The battle ended with a magnificent charge by the fourth and seventy-ninth Highlanders with the eighth in support.
By five o’clock, twelve hours after the first shot had been fired, the ridge was in British hands.
Of the attackers more than four thousand five hundred had fallen with the Black Watch alone losing more than half their strength.
The Earl, who had not yet come into the title, as his father was still alive, had greatly distinguished himself in the battle.
The Duke of Wellington sought him out to congratulate him.

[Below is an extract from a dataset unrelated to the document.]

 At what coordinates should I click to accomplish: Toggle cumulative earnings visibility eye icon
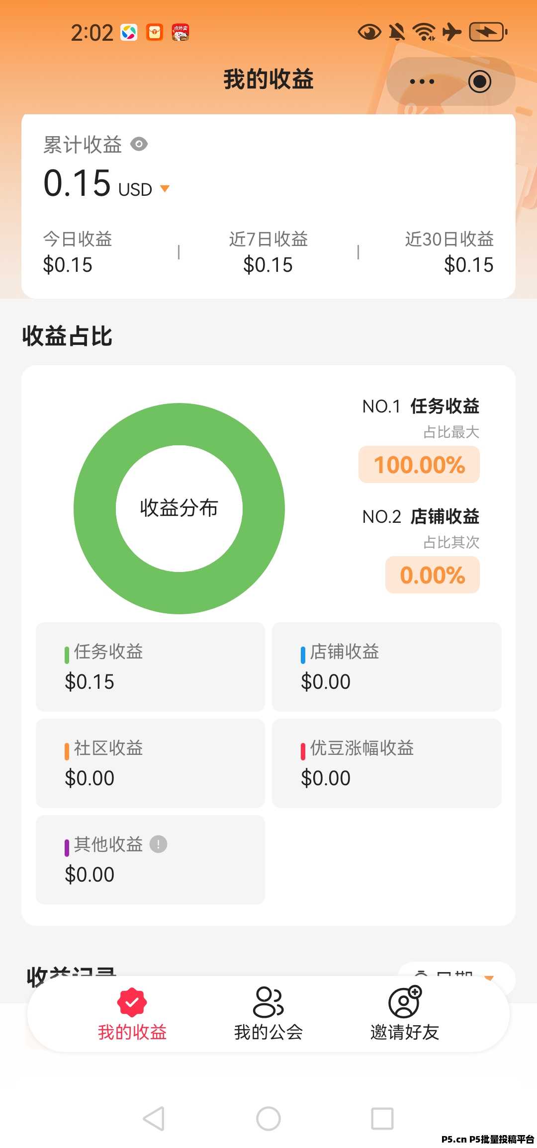tap(139, 144)
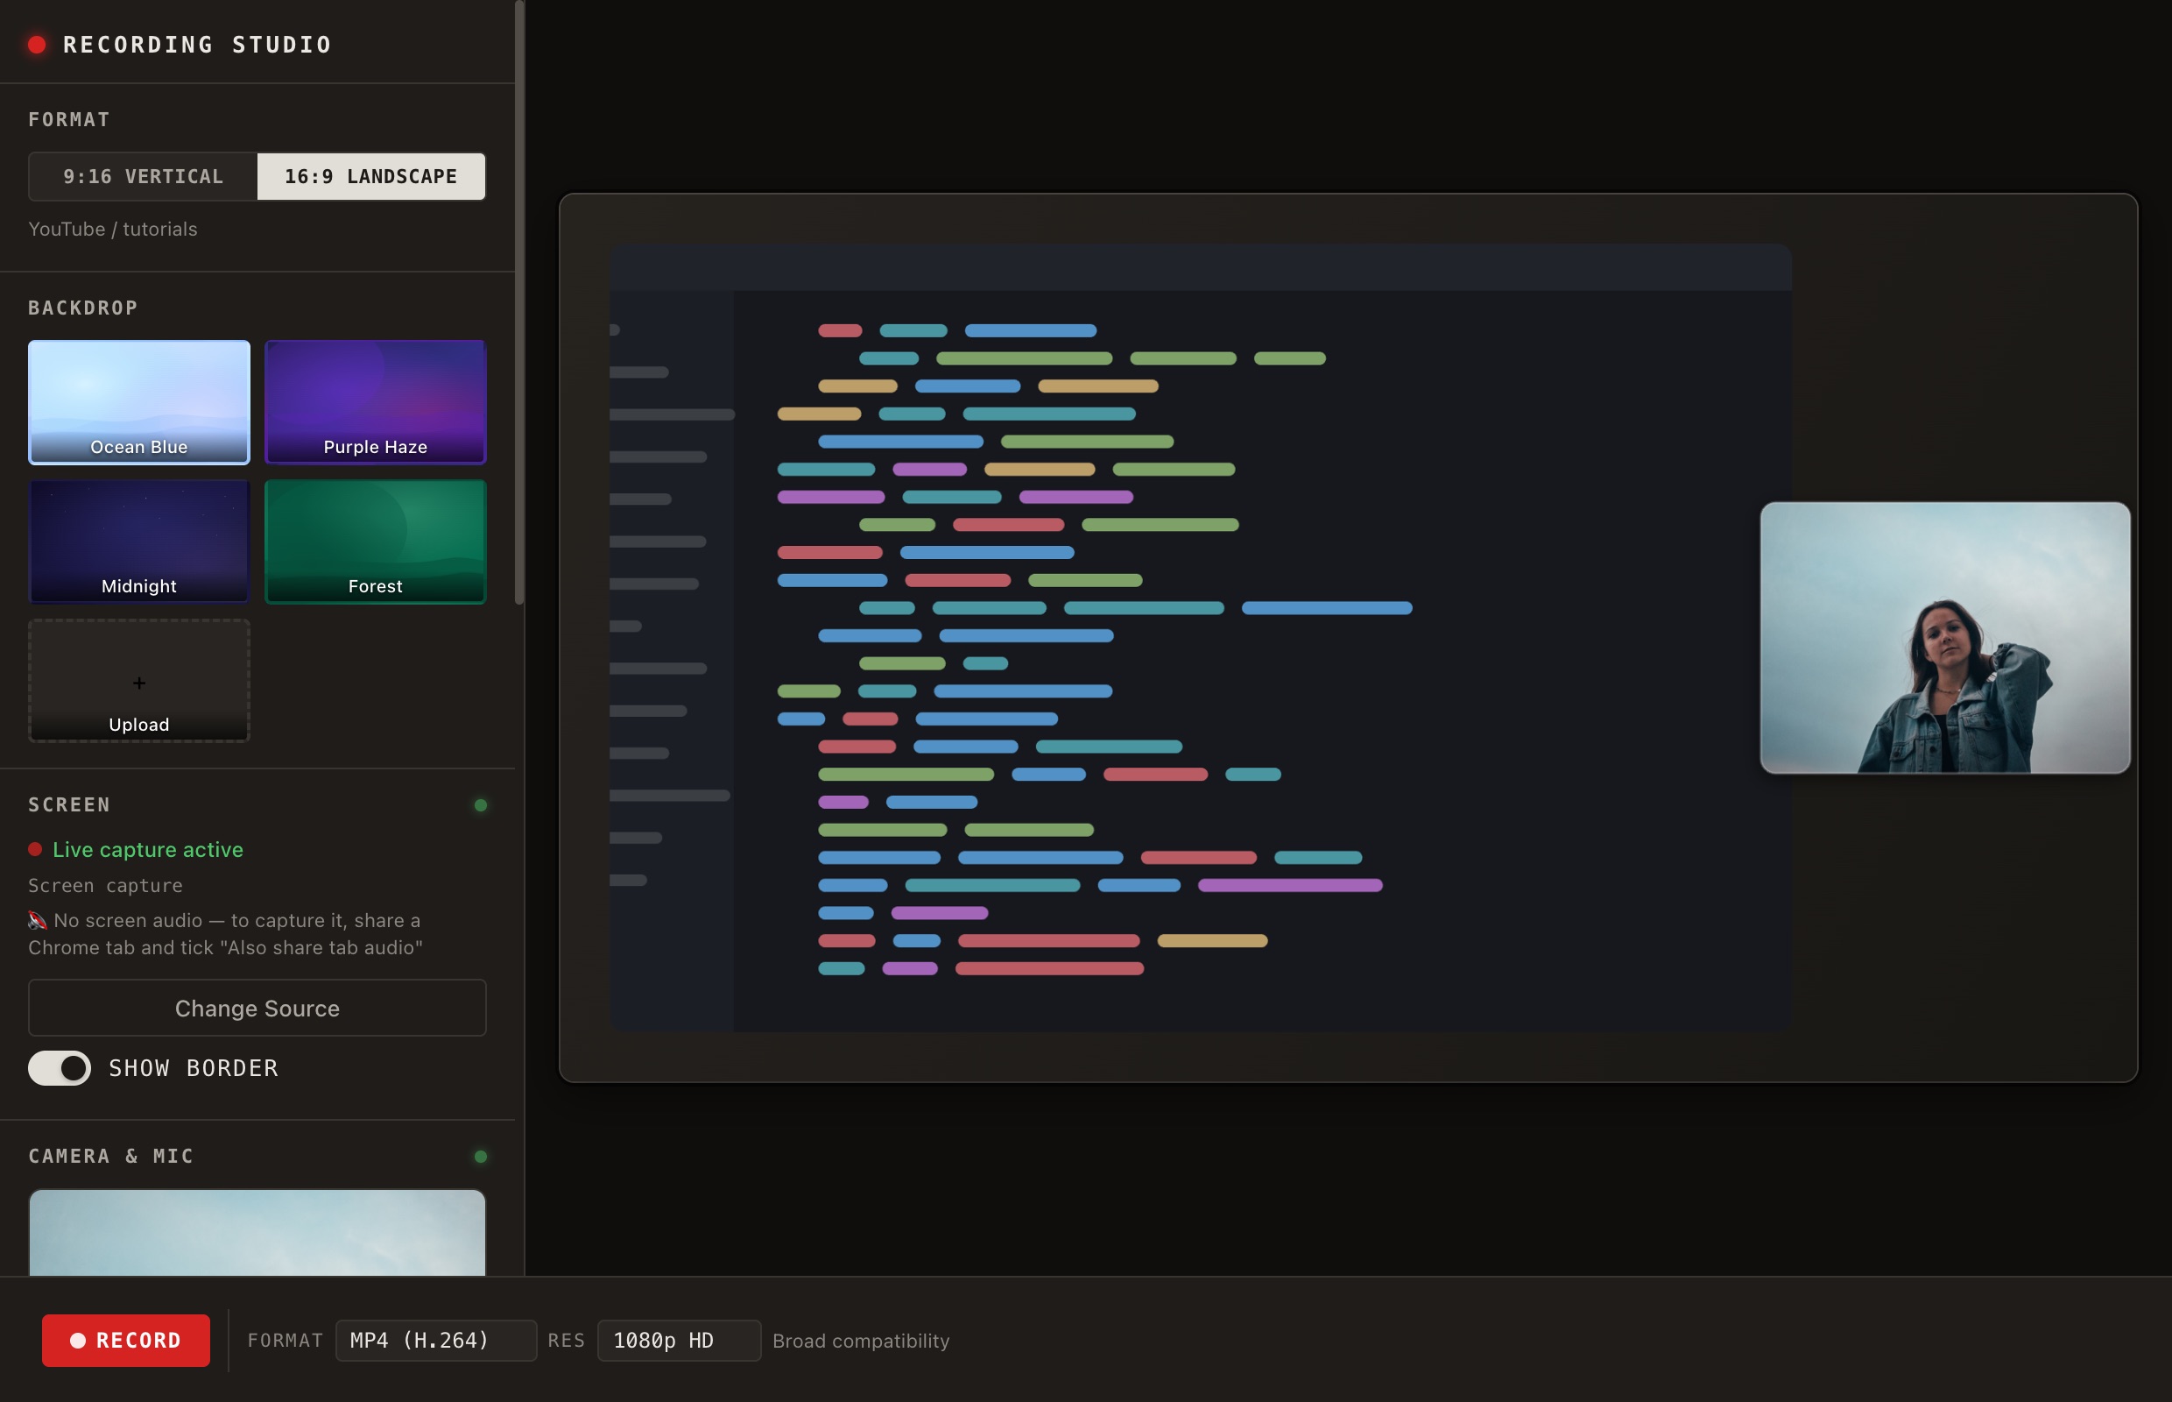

He again stood out at the famous Battle of Waterloo in a splendid act of gallantry and was awarded a gold medal.
When the fighting was over, there was no one who had enjoyed the Army of Occupation more than the Earl of Braradale.
He had never been out of Scotland before he had joined the Army.
He had been given an excellent education in Edinburgh, ending up as Head of his school.
He had never been in contact with the English as he was when they had alternated the monotony of Cambrai with the excesses and excitements of Paris.
Because he was extremely intelligent, he had learned a great deal about men.
He also had his first education of women from the exceedingly attractive, exotic and experienced courtesans of Paris.
It was not surprising that he had no inclination to return North in a hurry.
When his father died unexpectedly from a stroke, he came home.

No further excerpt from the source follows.